I like to stay in a neighborhood with a little more charm or character, even if it’s inconvenient. I’ll happily add 15 extra minutes to my commute to stay in Marlyebone in London or Venice Beach when I’m in L.A., and instead have my pick of trendy restaurants, coffee shops, and juice bars, plus independent bookstores and boutiques, and the feeling that I’m somewhere special.

Schedule Your Trip So It’s Weekend-Adjacent

Why fly (or train or drive) home on Friday night when you could fly home on Sunday afternoon and spend 48 more hours exploring? It won’t make a difference to your boss which day you book your flight for, although you will have to pay for the extra nights in the hotel personally and forget about the company per diem. Still, it’s worth it. You’re basically getting a subsidized vacation. Flying in on a Saturday morning for Monday meetings works, too.

Fly In and Out of Nearby, Different Airports

This is my favorite tip. It really allows you to transform business travel into a personal holiday. Rather than spending your extra time (you scheduled your business meetings next to a weekend, right?) in the city where your work is (especially if it’s a place you return to again and again), book your return flight out of an airport a couple of hours away and get to know that area instead.

Visiting companies in Silicon Valley? Fly into San Jose, but spend your weekend in San Fran (I recommend The Palace of Fine Arts and dinner in the Mission District). Meetings in NYC? Arriving in La Guardia or JFK is standard, but if you fly out of Westchester Airport you can explore the Hudson Valley.

I like to start an L.A. work trip by flying into San Diego, then taking the Amtrak Pacific Surfliner train north on Monday morning. You could do the same with Miami and Fort Lauderdale, Orlando and Tampa, Boston and Providence, the list goes on and on.

━━━━━━━━━━━━━━━━━━━━

What is needed>
In the business travel excerpt, list every kind of place the writer says you can pick from when staying in a neighborhood with more charm. Base your answer only on the business travel excerpt.

Material provided>
━━━━━━━━━━━━━━━━━━━━

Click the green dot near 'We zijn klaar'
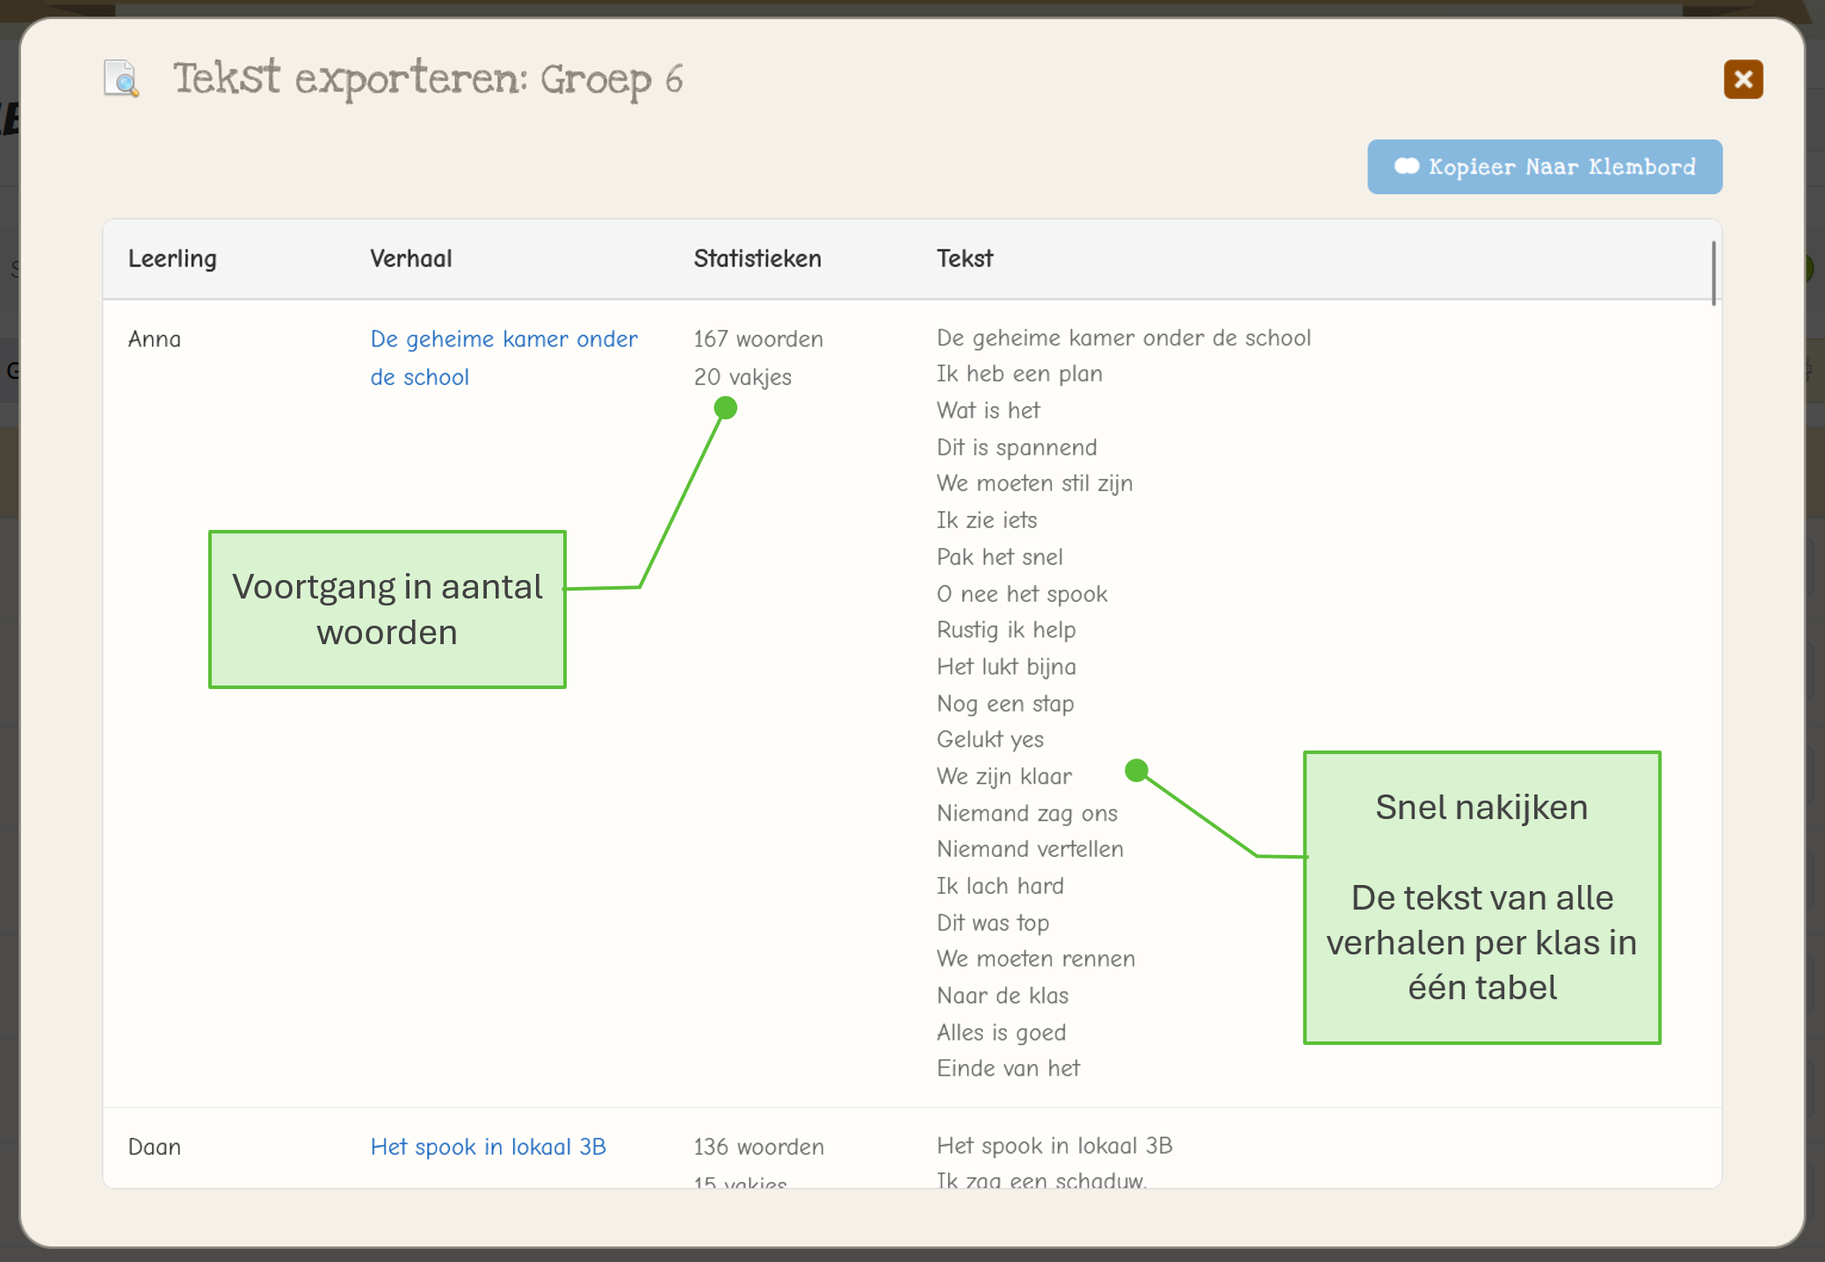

━━━━━━━━━━━━━━━━━━━━

Finished task>
Trendy restaurants, coffee shops, juice bars, independent bookstores, and boutiques.